Cuenta una historia que un hombre naufragó y llegó solo a una pequeña isla. Cada día oraba pidiéndole a Dios que lo rescatara. Un día construyó una choza con ramas para resguardarse, pero una tarde, mientras buscaba comida, la choza se incendió. Desesperado, cayó de rodillas gritando: “¡Dios, por qué permites esto!”. Al amanecer, un barco llegó a rescatarlo. Cuando preguntó cómo lo habían encontrado, los marineros respondieron: “Vimos el humo de tu señal de fuego”.
A veces, lo que parece una tragedia es la respuesta que no entendemos por causa de la **incredulidad**.
La incredulidad es una sombra que se interpone entre nosotros y las promesas de Dios. En el evangelio de Marcos 9:23-24, Jesús le dijo al padre del niño endemoniado: *“Si puedes creer, al que cree todo le es posible”*. Y aquel hombre, con lágrimas, exclamó: *“Creo; ayuda mi incredulidad”*.
Esa es muchas veces nuestra lucha. Decimos creer, pero el corazón titubea cuando las circunstancias se tornan oscuras. La incredulidad no siempre se nota con palabras, sino con actitudes: cuando oramos sin esperar respuesta, cuando dudamos de que Dios pueda cambiar lo imposible, cuando confiamos más en lo visible que en su poder.

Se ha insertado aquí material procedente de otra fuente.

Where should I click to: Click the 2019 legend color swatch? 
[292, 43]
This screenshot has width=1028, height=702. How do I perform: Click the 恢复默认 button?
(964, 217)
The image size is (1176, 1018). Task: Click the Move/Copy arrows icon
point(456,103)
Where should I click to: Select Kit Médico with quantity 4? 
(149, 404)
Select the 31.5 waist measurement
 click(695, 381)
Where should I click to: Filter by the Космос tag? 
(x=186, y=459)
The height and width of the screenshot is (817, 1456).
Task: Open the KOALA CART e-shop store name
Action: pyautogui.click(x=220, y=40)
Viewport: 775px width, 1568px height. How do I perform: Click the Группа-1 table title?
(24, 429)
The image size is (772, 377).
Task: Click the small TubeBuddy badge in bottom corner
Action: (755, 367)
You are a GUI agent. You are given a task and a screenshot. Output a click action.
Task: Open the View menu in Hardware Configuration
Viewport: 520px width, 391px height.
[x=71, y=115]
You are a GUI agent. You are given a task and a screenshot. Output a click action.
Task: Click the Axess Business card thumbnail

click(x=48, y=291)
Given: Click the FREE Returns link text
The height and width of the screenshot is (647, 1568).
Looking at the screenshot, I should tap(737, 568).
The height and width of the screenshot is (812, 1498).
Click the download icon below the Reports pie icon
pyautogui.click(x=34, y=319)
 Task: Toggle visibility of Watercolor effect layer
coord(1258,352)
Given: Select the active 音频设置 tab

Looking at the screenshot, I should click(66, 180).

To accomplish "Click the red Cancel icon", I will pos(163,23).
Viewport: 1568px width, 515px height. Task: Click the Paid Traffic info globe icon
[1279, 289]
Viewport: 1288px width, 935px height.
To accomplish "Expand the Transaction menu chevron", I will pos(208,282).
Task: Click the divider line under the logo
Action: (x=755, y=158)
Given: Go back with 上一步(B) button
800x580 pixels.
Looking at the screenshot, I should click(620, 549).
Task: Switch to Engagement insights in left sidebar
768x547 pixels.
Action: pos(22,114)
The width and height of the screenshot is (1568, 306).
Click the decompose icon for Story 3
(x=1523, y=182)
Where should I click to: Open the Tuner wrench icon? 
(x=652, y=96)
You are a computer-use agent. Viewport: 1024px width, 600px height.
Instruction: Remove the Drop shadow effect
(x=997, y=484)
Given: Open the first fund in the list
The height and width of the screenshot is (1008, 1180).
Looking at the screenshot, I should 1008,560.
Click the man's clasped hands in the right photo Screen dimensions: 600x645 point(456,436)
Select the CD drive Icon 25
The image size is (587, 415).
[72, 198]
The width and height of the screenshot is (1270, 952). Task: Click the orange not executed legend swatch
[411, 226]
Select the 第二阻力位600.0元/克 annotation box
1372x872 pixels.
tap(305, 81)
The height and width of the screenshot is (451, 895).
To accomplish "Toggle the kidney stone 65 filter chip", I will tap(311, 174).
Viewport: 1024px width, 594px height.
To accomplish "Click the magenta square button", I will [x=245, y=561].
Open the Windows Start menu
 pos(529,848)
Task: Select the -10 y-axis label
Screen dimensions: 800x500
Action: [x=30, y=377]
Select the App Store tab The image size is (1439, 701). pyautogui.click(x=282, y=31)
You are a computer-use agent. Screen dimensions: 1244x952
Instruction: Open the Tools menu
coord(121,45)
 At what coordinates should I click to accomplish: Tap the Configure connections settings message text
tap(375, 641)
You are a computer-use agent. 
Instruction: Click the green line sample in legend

La fe no es negar la realidad, sino creer que Dios tiene poder sobre ella. Abraham creyó “esperando contra esperanza” (Romanos 4:18). No vio evidencia humana, pero confió en la fidelidad divina.
Quizás hoy estás enfrentando una situación que desafía tu fe: una enfermedad, un problema familiar o económico. Recuerda: Dios sigue obrando, incluso cuando no lo ves. La incredulidad apaga los milagros, pero la fe los despierta.
**Oración:**
Señor, reconozco que muchas veces he dudado de Ti. Perdóname cuando mi corazón se llena de temor y no de confianza. Ayúdame a creer, aun cuando no entienda tus caminos. Fortalece mi fe para esperar en tus promesas, porque sé que nunca fallas. Amén.